Despite progress, negative stories constitute much of what people hear about cancer: patients suffer; many die after treatments fail; medications cost too much and can cause bankruptcy; survivors endure long-term side effects and chronic health problems; researchers fail to reproduce findings; bad oncologists carry out fraudulent billing. News of treatment toxicity, such as recent reports about cardiac effects of oncology drugs, might scare a patient, so that they decline treatment that is likely to help. Reports on chemobrain, recently substantiated, could dissuade anyone from taking the medicines an oncologist recommends.

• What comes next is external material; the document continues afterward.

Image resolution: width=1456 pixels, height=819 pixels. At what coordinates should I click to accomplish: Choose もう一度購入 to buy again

Of course, it is every person’s right to have this kind of information: the good, the bad, and the mixed results.

News, presented in a balanced way, could help guide patients and caregivers about the risks and benefits of treatment options. Journalism can inform patients’ decisions about whether to try medicines, whether and when to accept consultation from a palliative care specialist, or choose hospice care. Although premature reports of groundbreaking findings in mice or breakthroughs in the laboratory can mislead, the public deserves to know about advances. The truth includes progress.

Producing balanced stories that convey information about progress against cancer, without hype, tasks journalists. Transparency will serve them and their audience: physicians and scientists need be upfront about conflicts of interest and funding, recognize and indicate the limits of conclusions from any study, and be open to correction. What journalists can do, although it is not easy, is to seek varied perspectives. Incorporating viewpoints of scientists, physicians, patients, and others, including some who are not directly involved in a story, should add depth and generally improve coverage.

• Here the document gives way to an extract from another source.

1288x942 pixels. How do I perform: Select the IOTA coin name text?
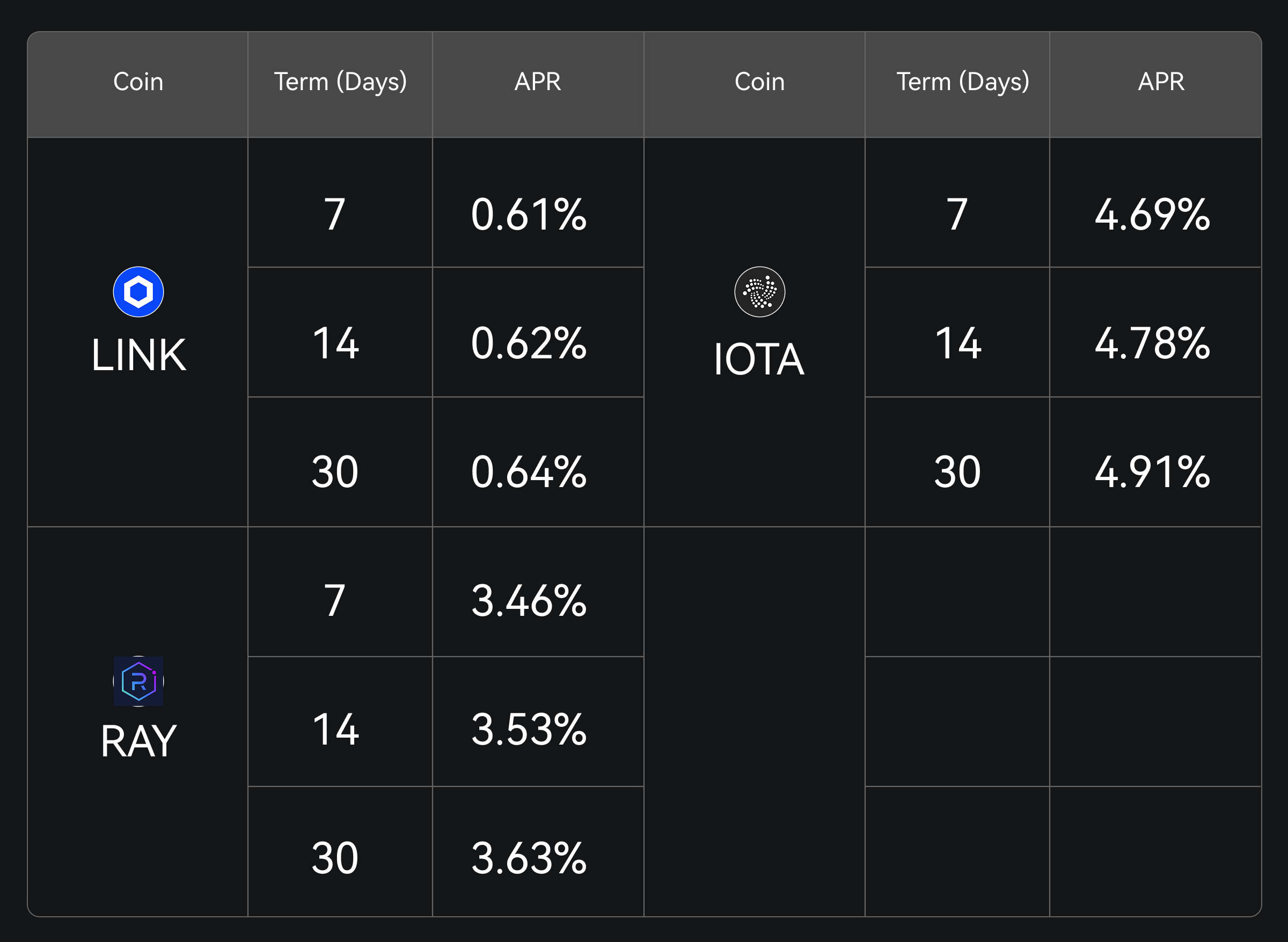pos(759,359)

As newsrooms shrink and reporters work at a quicker pace, the challenge of producing balanced stories that convey information about real progress against cancer, without hype, may push editors away from the subject. Unless the data for a treatment or experimental results are so extraordinary that they astonish seasoned oncologists, so much that they use terms like breakthrough or possible cure regarding previously hopeless tumors, journalists may think it wise to play it safe, skip coverage, and report on something else. The reality of incremental progress is unfortunately dull, except, of course, to the patients who experience these advances, their loved ones, and providers of care, including physicians who see them do well.

Some journalists might consider, as I have, that detailed information about cancer treatments belongs in doctors’ offices and journals and not in the news. However, if people remain uninformed of trends, they may remain ignorant of the big picture. Even doctors who are not specialists may not be aware of some advances that have occurred in the past decade against metastatic lung cancer, melanoma, and a growing list of previously hopeless tumors. There is a need for good-quality news about cancer, especially in communities in which cancer mortality remains disproportionately high.

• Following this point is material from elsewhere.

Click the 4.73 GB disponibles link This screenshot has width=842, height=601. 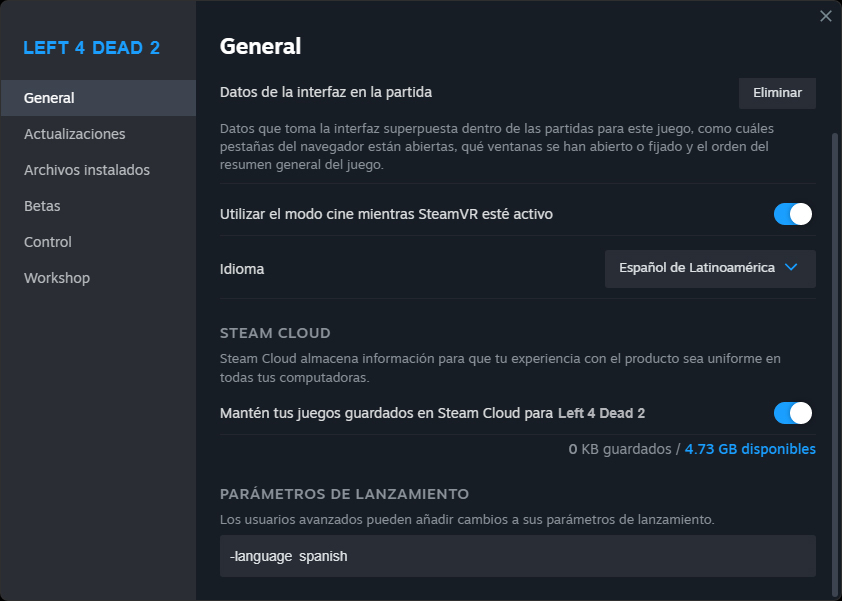pos(750,449)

There is no easy prescription for distilling truth in oncology news. But I am hopeful, as journalists grapple with a changing pace of work and staff and as doctors contend with a changing pace of practice, that better education—of physicians and the public—about cancer, and in basic math, statistics, biology, and other fields relevant to oncology, will prove helpful. For journalists and for doctors, knowing how to interpret and convey fluid information is crucial for public health.